As far as I'm aware KVM doesn't go anywhere near the IOMMU API, does it?

If you mean VFIO, the comment starting at line 1110 of 
vfio_iommu_type1.c disagrees, especially the part that explicitly says 
"Unmap requests must fully cover previous mappings."

Robin.

Robin Murphy Jan. 25, 2021, 8:23 p.m. UTC | #8

On 2021-01-23 10:08, Leizhen (ThunderTown) wrote:
> 
> 
> On 2021/1/22 20:51, Will Deacon wrote:
>> On Thu, Nov 26, 2020 at 11:42:30AM +0800, Zhen Lei wrote:
>>> When changing from a set of pages/smaller blocks to a larger block for an
>>> address, the software should follow the sequence of BBML processing.
>>>
>>> When changing from a block to a set of pages/smaller blocks for an
>>> address, there's no need to use nT bit. If an address in the large block
>>> is accessed before page table switching, the TLB caches the large block
>>> mapping. After the page table is switched and before TLB invalidation
>>> finished, new access requests are still based on large block mapping.
>>> After the block or page is invalidated, the system reads the small block
>>> or page mapping from the memory; If the address in the large block is not
>>> accessed before page table switching, the TLB has no cache. After the
>>> page table is switched, a new access is initiated to read the small block
>>> or page mapping from the memory.

#### Task set:
a) Please translate this sentence from the IOMMU thread into Spanish: "When changing from a set of pages/smaller blocks to a larger block for an address, the software should follow the sequence of BBML processing."
b) In the IOMMU thread, what does the quoted comment in vfio_iommu_type1.c say unmap requests must do?

#### Supplied information:

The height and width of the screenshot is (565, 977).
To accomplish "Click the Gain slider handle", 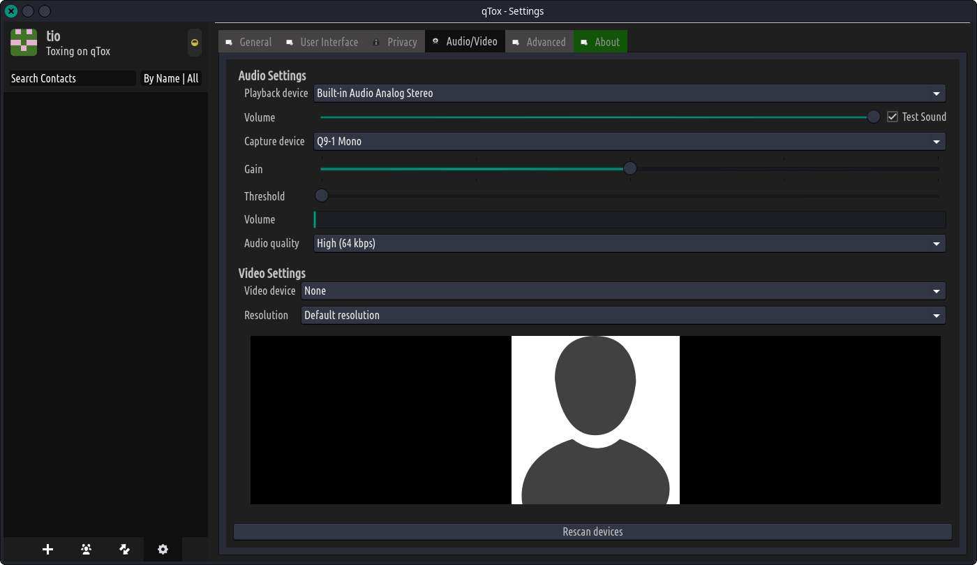I will coord(630,168).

#### Results in order:
a) Al cambiar de un conjunto de páginas/bloques más pequeños a un bloque más grande para una dirección, el software debe seguir la secuencia de procesamiento BBML.

b) They must fully cover previous mappings.